## The problem
After locating the line that contains "Given: Click the Asset Owner column header" in the records below, write out exactly that line and each line after it through the one that contains "This screenshot has height=1024, width=768.", and nothing else.

## Data for this task

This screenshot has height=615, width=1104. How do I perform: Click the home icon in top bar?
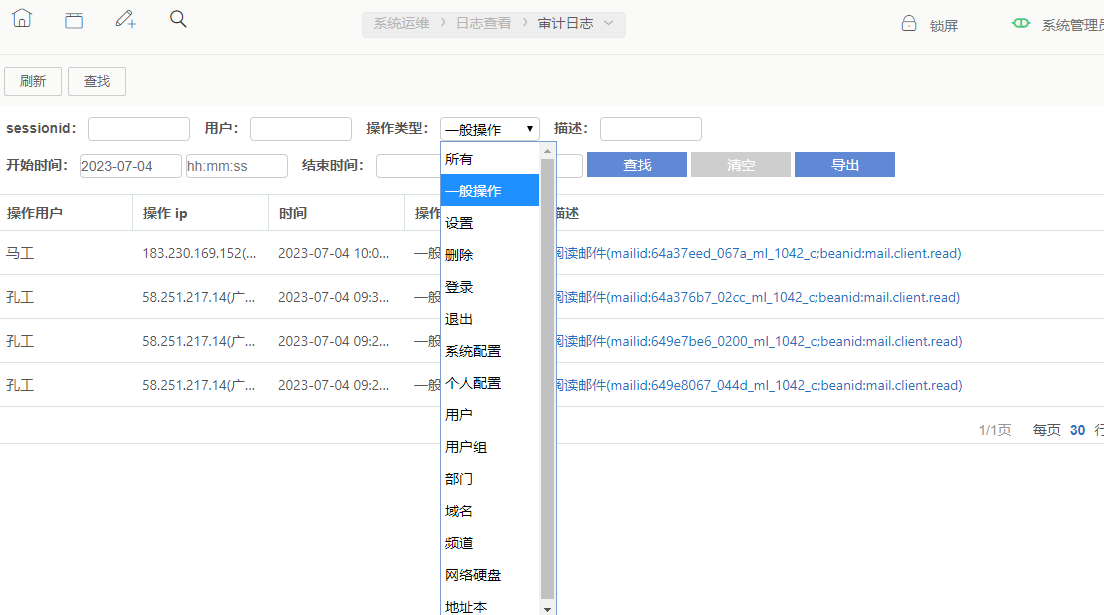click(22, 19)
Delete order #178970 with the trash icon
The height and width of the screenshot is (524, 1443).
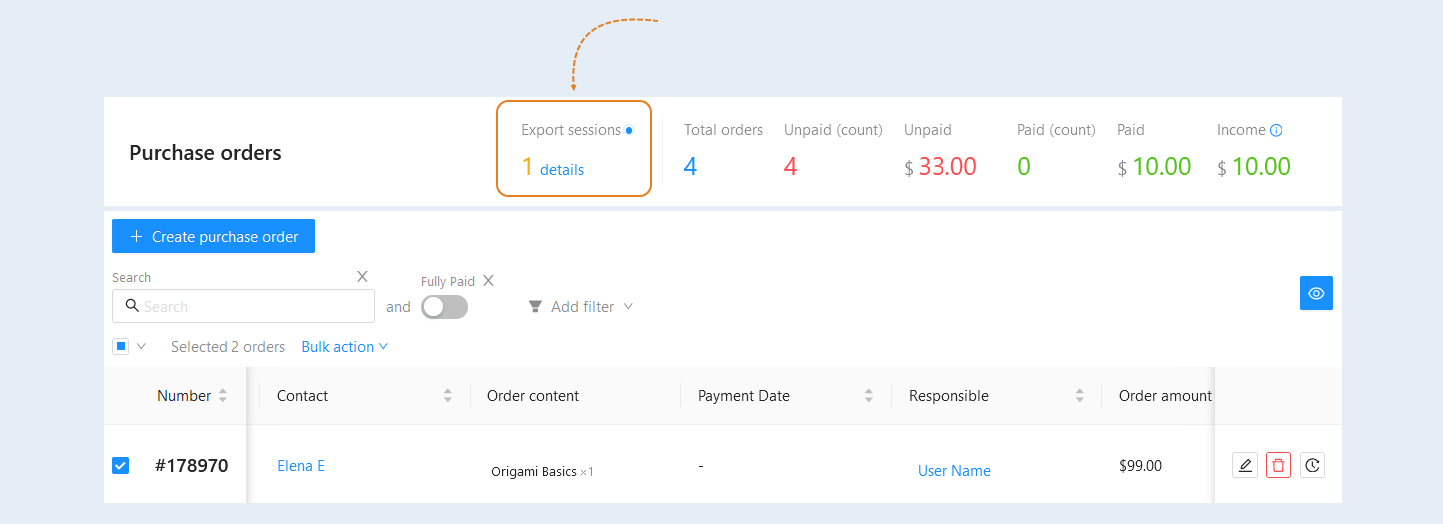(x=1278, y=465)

---

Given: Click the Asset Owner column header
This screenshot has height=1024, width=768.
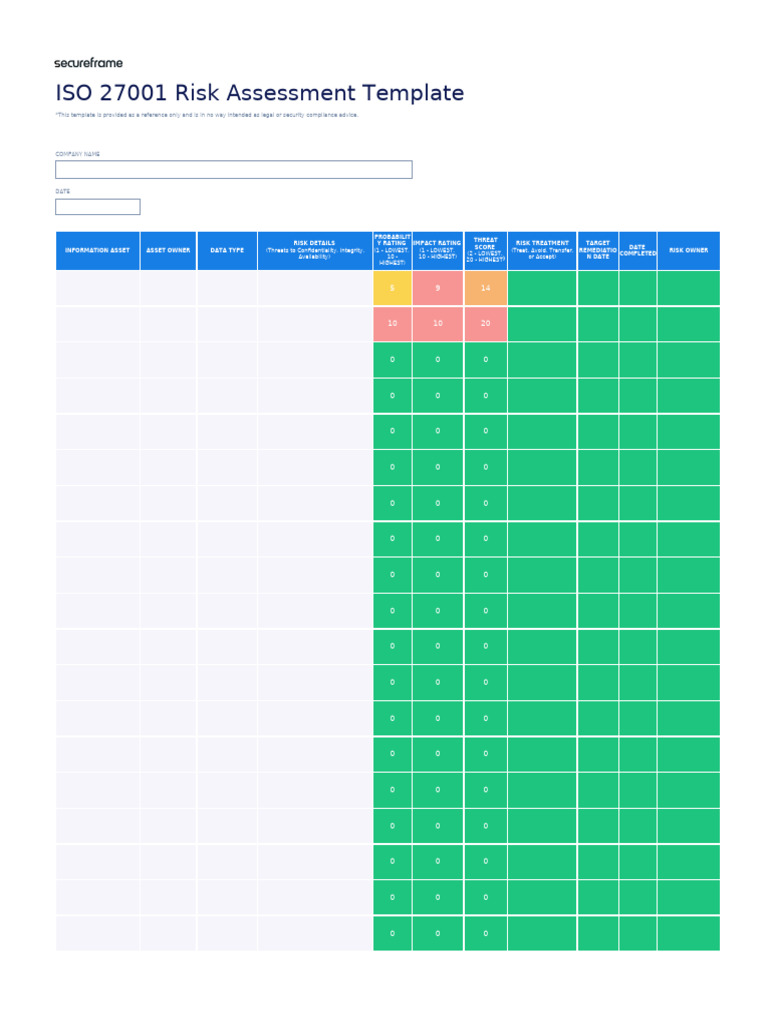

==

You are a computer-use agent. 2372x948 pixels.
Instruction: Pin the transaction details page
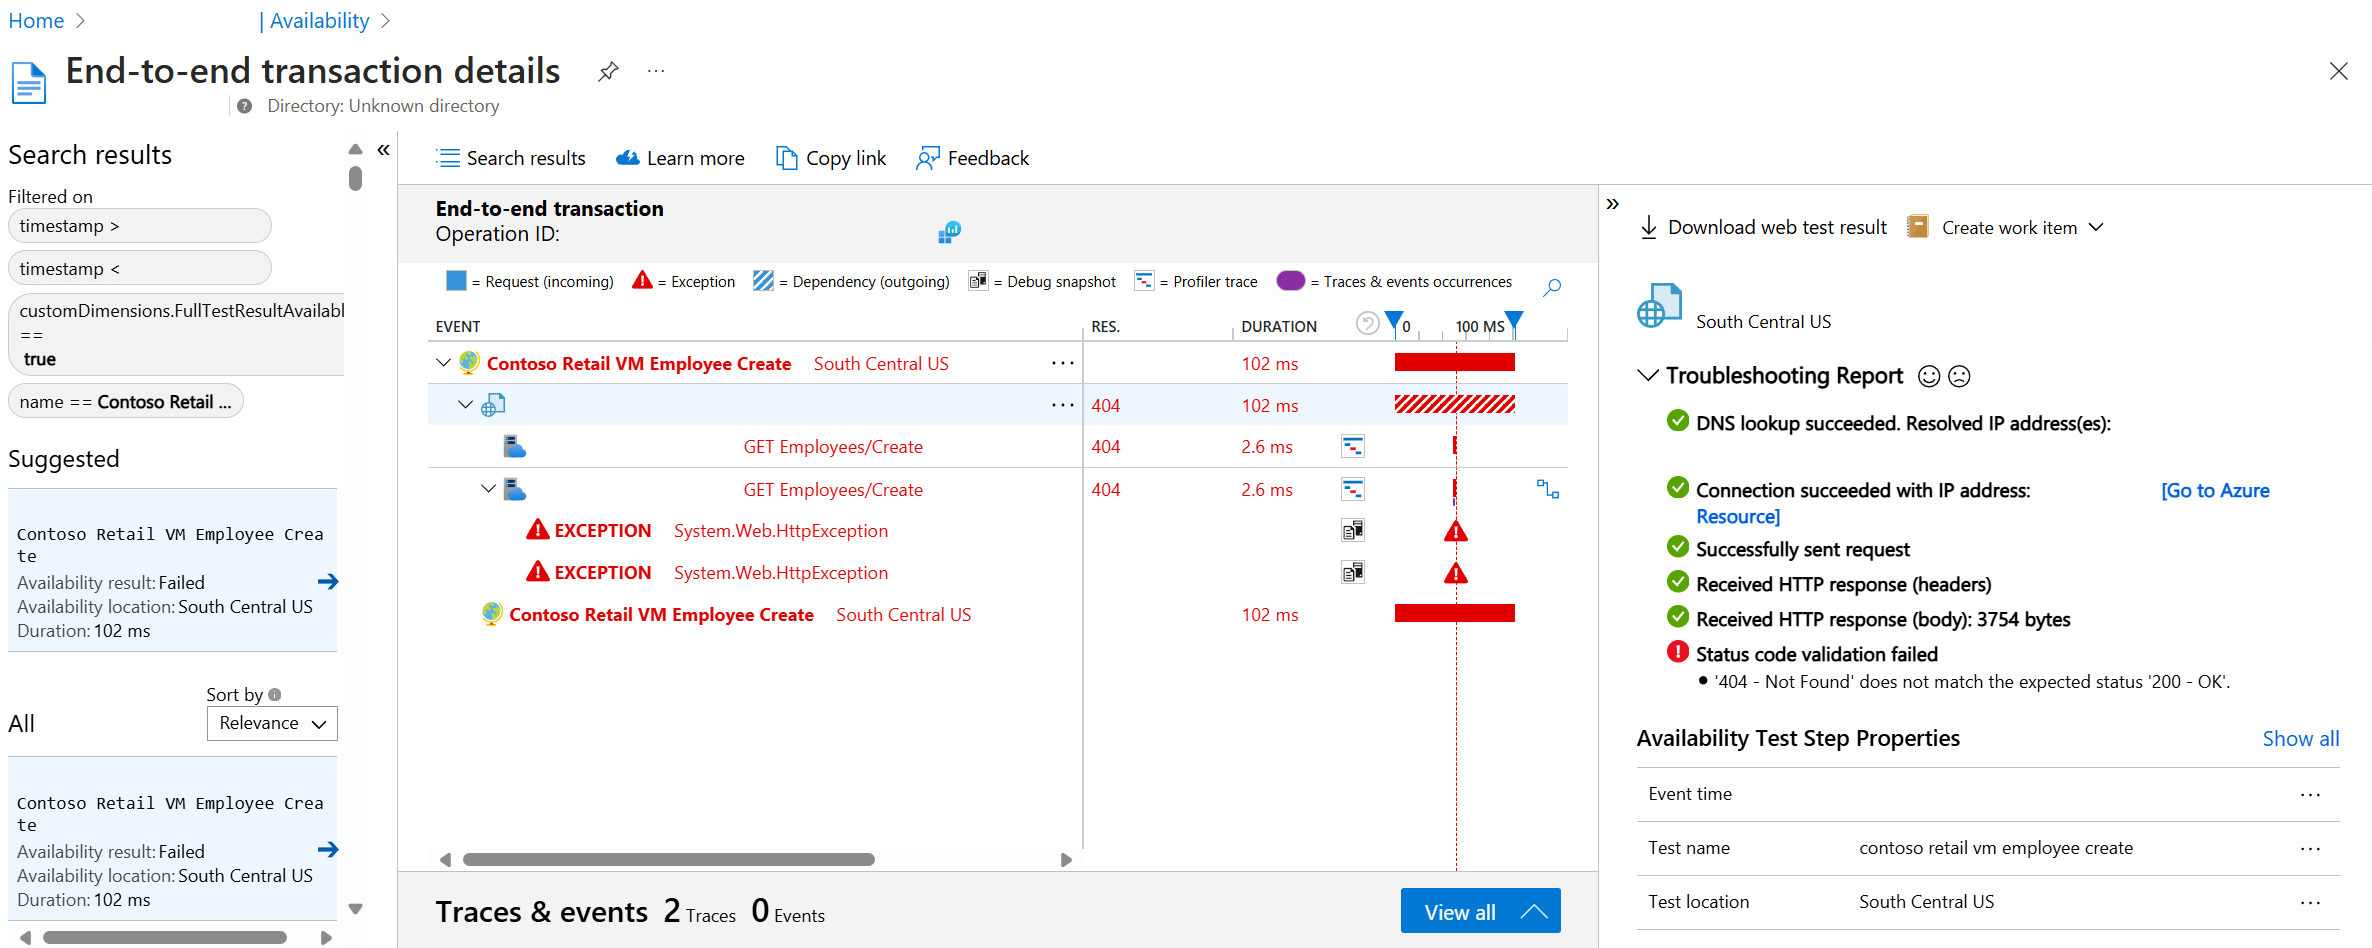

## Exercise output
Given: Click the Asset Owner column header
This screenshot has height=1024, width=768.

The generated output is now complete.